江戸時代の錠とは?和錠から現代の錠まで

江戸時代には和錠が有名な錠前でした。

江戸時代は和錠がとても発展した時代ともいえます。

それまでの戦国時代のように戦が行われなくなったため大量の武器職人が仕事を失くして世の中にあふれました。

それだけ、戦国時代には武器職人がたくさんいたのですね。

刀を作るのに必要な刀鍛冶など武器職人が次々と鍵職人に転職していったのです。

江戸時代まで使われていたのは海老錠でしたが、奈良時代からあまり進化はみられませんでした。

江戸時代に入ってから、和錠という新しいタイプの鍵が生まれました。

新しい錠前文化が出現したときでもありました。

和錠は、板状のバネが設けられている板バネ式の構造や仕組みが採用されいる錠前です。

四角い形ではあるのですが、左右の長さや形が同じではなく、非対称なのが最大の特徴になっています。

さらには、だれが作成したのかがわかるように、意匠が記されているのも大きな特徴のひとつになっています。

 

スポンサーリンク




江戸時代の錠前は和錠

錠前の職人たちの多くは武士や儲かっている商人たちの依頼を受けて豪華絢爛な錠前を作成していることが多くありました。

錠前に多くの資金を使えるお金持ちたちのために、錠前の職人たちは、ユニークで特徴のあるデザインの錠前を作っていったのでした。

さらには、優秀な作品には各藩からの報奨金やご褒美を受け取ることができるため、錠前職人たちは競って美しく機能的な錠前を作っていったのでした。

このころに誕生した和錠には主に次のようなものがあります。

阿波錠、土佐錠、因幡錠、安芸錠(ドンビキ錠)です。

阿波藩が誇る阿波錠は、阿波藩が産業で繁栄していたこともあり、豊かな藩なので阿波錠は豪華な装飾で有名です。

土佐藩は、戦国時代から刃物の産地で有名でした。

刀物にも採用されている玉鋼を材料に使用することによって、より頑丈で強固な錠前を作ることで有名でした。

しかも、精巧だというのが最大の特徴でもあります。

鳥取にあり砂丘でも有名な因幡は全国有数の砂鉄の産地です。

この砂鉄は鉄の製品を作るのには最強ともいわれていて、刃物や錠前にはもってこいと言われています。

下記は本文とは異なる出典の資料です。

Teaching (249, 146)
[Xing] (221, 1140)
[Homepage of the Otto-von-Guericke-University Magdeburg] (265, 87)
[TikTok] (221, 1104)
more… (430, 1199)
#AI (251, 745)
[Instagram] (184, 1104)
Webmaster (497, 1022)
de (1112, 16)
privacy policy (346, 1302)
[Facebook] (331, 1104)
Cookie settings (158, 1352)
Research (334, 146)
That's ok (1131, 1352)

安芸錠は、鍵穴の部分にヒキガエルのお腹のようなふくらみがあるため、別名「ドンビキ錠」という名前で有名です。

ドンビキとは安芸の方言のなのですね。

 

江戸時代以後、現代までの錠前

長い間鎖国をしていた日本ですが、鎖国の方針を改めて開国しました。

この開国とともにたくさんの外国文化が日本に入ってきました。

長く続いた江戸時代の文化も終わりに近づいているのです。

開国して海外との貿易が盛んになると、錠前も外国製のものがたくさん入ってきました。

それまでの日本製品よりも高性能のもの、豪華なものなどたくさんの錠前があることを知りました。

これをきっかけに、日本の錠前メーカーも海外の鍵を真似て鍵を国内で生産していくことを始めました。

ところが、まだまだ国産の鍵は海外製品のマネの域を超えることができませんでした。

技術的にも性能的も低く海外製品にはかなわなかったのです。

ただ、ここから日本のメーカーは試行錯誤を繰り返して世界でもトップクラスの製品を作り出したのです。

現代でも普通に使用されているシリンダー錠ですが、日本国内で最初に国産化に成功したのがGOALという錠前メーカーです。

いまもGOALは活躍していて業界でもトップクラスを走り続けています。

実際にGOALの錠前を使用している方も多いのではないでしょうか。GOALは、円筒錠の開発に成功した初の日本企業でもあり、電子錠のシステムにも早期から着手するなど積極的に活動しているメーカーです。

日本初が多く、技術力も高い企業として有名です。

高度経済成長の時期には、高性能な錠前も一気に一般家庭に浸透しました。

昔とは違って、錠前が玄関にあることが不通になっていきます。

「鍵っ子」という言葉も時代を反映することを表していました。

男性ばかりではなく、女性も外で働きに出るため、専業主婦の数が減りました。その分、子供がひとりで留守番することが多くなったのも時代の変化を表しています。

ここから、鍵っ子という言葉が生まれたのです。

いまは女性の社会進出は普通になり、女性が外で働くことはごく普通のこととして浸透しています。

同時に子供が鍵を持って学校に行き、自分で鍵を開けて家に入ることも普通の光景の時代です。

人々の生活の変化に伴って、錠前もどんどん進化しています。

以上、江戸時代の和錠から現代の錠前や生活に伴う錠前や関係する技術の進化についてお話ししました。